SoIT's News, Issue 2 2008

Visual Connections at the School of IT

Abstract Trains of Thought

We live in a world that is rich in information. Still we collect more and more data, and to make sense of it all we embrace new technologies that help us to make useful connections between the elemental bits of our data deluge. Whether we deal in stocks, biology, medicine, sociology, politics, literature, marketing, engineering, industrial design or ecology, we all seem to be striving to find knowledge in a vast unmapped sea of data.

Information Visualisation is the science that seeks to take large data sets and render them on two or three dimensional surfaces. It makes maps and pictures of abstract data. The aim is to help people explore new information spaces for useful patterns, to make visual connections, to find knowledge.

Of course artists have had a long tradition of exploring and communicating in visual ways. The information they seek to express ranges from unspoken emotions to cold logic, from the perceptual to the cognitive. So there is a connection between these artists and these scientists who visualise information. Indeed many techniques and tools classically used by artists are now used algorithmically by computer scientists. They include spaces of points, lines and surfaces, colours, symmetries, enclosures and connections.

This exhibit showcases some of the visual connections between art, science and information. Some works are images from the science of information visualisation while others cross the borderlines of art and science, exploring on canvas the issues of visual connection. Included are the work of both scientists and artists, all of who are connected to the School of Information Technologies at The University of Sydney.

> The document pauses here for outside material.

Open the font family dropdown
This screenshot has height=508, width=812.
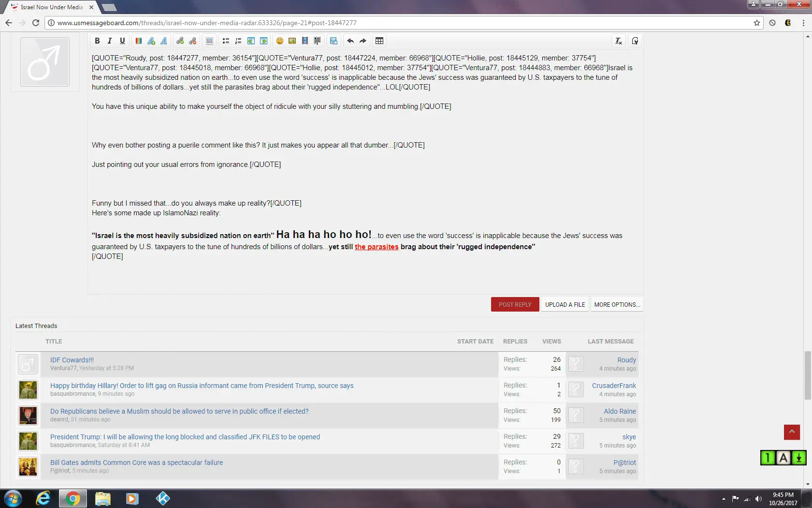tap(164, 41)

The Visual Connections Exhibition will be displayed in the exhibition space on Level 2 of the School of IT Building from 10-24 June 2008. Alumni are warmly invited to visit the exhibition.

The artwork included here; ‘Abstract Trains of Thought’, is by School of IT alumnus Dr Keith Nesbitt. Dr Nesbitt completed his PhD ‘Designing Multi-sensory Displays for Abstract Data’ in the Information Visualisation group in 2003.